Già alcuni tuoi lavori passati si confrontavano con il ricamo e il rapporto tra gesto e parola.

Sì, Punteggiatura era un libro di stoffa ricamato con testimonianze di una quarantina di donne provenienti da diversi luoghi, in quel caso si trattava di usare il ricamo non come forma decorativa ma come presa di parola in relazione alla femminilità e al ruolo in cui il ricamo è stato un po’ rinchiuso. Si trattava di incarnare la parola, animarla anche in rapporto alla storia che sembra spesso un blocco inamovibile nelle sue date e narrazioni distorte. Come smuovere quella rigidità? Cercando di innescare dei riti, per non essere solo soggetti che ricevono passivamente. A Centrale Fies presenterò anche l’esito di un workshop in cui ho messo in dialogo vedenti e non vedenti per interrogare l’immagine. Per farlo ho cercato di unire in linguaggio Braille con quello del ricamo, facendo interagire pratiche già presenti nel mio percorso in una traduzione costante.

La necessità dell’altro per conoscere se stessi è legata al non aderire ad una categoria precisa come può essere nel tuo caso quella di afrodiscendente? Mi sembra che tu voglia, giustamente, complicare il processo verso l’identità anziché semplificarlo.

Assolutamente, il concetto dell’identità secondo me si muove: non si ricerca una fissità ma un attraversamento che si nutre dell’entrare in contatto, in maniera sempre più veloce ormai. Allo stesso tempo c’è un desiderio di unicità che non è però un’entità già data, se guardo dall’esterno ciò che rappresento mi dà una sensazione di pesantezza. Parlo della mia esperienza, ma è solo un esempio, perché l’impossibilità dell’anonimato in una società per lo più bianca porta con sé una grande difficoltà. Chiaramente ho una determinata provenienza e me ne prendo la responsabilità, ma non mi interessa dover trattare necessariamente ciò che ora viene richiesto. Il mio lavoro è sempre stato legato al tema l’identità ma accedendo dal privato al pubblico, ad esempio quando ho portato in scena la storia di mia nonna che poi si intrecciava alla macro storia del Paese.

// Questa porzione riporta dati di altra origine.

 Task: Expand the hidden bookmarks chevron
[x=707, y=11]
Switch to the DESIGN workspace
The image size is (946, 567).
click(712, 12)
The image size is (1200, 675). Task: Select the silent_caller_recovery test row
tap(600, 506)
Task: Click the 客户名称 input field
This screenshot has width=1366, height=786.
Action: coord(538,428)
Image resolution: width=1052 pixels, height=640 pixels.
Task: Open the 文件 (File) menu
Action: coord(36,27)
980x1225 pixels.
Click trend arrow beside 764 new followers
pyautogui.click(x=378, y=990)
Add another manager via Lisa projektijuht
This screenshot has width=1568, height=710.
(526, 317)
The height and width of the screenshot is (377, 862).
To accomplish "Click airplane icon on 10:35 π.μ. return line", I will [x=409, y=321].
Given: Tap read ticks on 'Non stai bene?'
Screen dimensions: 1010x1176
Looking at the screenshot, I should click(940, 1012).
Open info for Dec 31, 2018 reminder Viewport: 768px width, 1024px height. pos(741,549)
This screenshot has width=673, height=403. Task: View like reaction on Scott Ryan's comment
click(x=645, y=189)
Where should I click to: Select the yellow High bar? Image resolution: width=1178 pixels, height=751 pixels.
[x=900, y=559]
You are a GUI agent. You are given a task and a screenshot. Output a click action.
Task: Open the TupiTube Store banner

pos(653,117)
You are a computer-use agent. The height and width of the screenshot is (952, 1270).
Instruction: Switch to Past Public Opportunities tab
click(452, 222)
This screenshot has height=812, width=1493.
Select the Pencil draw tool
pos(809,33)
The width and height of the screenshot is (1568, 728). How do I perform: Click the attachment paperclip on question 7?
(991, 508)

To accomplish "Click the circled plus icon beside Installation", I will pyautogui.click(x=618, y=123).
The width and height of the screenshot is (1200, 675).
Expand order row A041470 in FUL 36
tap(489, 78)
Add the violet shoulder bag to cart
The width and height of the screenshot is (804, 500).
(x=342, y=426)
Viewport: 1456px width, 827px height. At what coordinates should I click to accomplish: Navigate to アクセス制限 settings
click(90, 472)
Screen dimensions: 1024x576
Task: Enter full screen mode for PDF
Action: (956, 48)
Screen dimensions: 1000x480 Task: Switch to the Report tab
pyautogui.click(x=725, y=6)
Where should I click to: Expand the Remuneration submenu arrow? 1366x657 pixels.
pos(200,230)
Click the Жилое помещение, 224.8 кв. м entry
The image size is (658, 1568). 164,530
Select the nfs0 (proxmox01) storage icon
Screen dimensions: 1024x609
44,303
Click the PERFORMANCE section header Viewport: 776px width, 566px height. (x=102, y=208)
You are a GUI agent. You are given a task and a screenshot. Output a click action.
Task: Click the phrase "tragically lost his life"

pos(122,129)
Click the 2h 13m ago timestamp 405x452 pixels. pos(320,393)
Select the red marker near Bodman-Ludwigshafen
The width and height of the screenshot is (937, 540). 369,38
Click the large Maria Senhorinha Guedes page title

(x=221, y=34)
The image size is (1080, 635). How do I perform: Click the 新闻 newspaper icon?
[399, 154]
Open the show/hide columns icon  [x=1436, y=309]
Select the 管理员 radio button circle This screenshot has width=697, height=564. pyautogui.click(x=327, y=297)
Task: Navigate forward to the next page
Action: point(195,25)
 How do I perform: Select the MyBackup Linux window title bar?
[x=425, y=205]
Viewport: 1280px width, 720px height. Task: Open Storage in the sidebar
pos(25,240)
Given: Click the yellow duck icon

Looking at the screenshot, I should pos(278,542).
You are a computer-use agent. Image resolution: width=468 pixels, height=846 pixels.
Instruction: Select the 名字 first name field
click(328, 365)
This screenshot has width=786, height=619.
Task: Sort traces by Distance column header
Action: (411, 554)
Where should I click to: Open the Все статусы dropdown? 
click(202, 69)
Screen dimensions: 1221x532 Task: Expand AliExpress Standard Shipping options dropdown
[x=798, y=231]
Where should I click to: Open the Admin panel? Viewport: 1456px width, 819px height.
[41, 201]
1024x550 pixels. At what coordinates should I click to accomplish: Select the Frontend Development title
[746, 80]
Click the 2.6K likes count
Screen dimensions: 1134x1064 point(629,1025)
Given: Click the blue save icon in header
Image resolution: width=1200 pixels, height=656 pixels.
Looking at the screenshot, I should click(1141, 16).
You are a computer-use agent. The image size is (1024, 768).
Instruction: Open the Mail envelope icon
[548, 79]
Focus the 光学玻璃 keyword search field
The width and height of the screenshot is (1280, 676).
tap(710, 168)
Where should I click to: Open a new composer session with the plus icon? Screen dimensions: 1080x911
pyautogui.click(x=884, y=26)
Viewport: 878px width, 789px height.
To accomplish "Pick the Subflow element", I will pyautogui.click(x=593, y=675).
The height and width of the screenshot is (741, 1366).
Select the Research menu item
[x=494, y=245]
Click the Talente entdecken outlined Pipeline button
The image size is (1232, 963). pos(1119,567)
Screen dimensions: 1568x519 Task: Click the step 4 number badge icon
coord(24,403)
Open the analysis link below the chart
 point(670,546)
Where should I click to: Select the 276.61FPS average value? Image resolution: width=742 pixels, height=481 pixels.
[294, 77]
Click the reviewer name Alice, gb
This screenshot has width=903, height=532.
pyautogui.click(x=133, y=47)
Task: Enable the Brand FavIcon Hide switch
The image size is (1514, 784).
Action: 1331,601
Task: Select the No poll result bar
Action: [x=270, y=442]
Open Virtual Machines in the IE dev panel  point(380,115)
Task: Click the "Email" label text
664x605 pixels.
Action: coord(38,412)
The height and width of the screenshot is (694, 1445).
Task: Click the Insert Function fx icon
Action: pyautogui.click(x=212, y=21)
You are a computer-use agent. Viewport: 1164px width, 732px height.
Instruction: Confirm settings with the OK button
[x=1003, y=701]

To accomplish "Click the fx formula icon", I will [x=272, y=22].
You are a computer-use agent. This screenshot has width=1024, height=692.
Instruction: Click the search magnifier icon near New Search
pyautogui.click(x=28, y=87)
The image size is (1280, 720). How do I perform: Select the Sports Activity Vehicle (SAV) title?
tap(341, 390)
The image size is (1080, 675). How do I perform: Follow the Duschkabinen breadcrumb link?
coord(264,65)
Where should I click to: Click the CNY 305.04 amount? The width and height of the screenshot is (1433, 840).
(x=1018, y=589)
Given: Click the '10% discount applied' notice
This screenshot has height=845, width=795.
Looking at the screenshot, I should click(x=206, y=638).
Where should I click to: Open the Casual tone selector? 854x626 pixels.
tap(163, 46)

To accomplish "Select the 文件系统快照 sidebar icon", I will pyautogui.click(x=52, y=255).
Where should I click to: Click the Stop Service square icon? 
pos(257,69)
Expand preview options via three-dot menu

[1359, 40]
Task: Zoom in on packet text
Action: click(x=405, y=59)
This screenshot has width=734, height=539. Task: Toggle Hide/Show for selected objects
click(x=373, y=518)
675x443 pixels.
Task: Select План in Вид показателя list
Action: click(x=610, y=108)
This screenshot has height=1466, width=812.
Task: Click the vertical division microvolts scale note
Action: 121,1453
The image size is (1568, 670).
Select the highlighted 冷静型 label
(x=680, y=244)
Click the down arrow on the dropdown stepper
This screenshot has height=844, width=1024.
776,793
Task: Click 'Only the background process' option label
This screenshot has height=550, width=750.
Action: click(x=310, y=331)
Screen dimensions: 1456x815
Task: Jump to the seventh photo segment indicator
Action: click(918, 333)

C’era lì per me un elemento caldo, emotivo, ma questa direzione è stata spesso incasellata unicamente nel post-colonialismo, un interesse molto italiano di fare i conti con il passato, ma si chiede a me di farmene carico e di parlarne nonostante non sia stata io ad attivare quella storia. È un equilibrio delicato, sono contenta che si affrontino questi temi ma non voglio essere etichettata. Nell’ultimo lavoro che ho presentato ad Artefiera, Persona, c’è ad esempio un rapporto uno ad uno perché a me interessano soprattutto le relazioni con i singoli, è lì che percepisco un elemento vitale, che rimane anche quando si crea una sinfonia collettiva.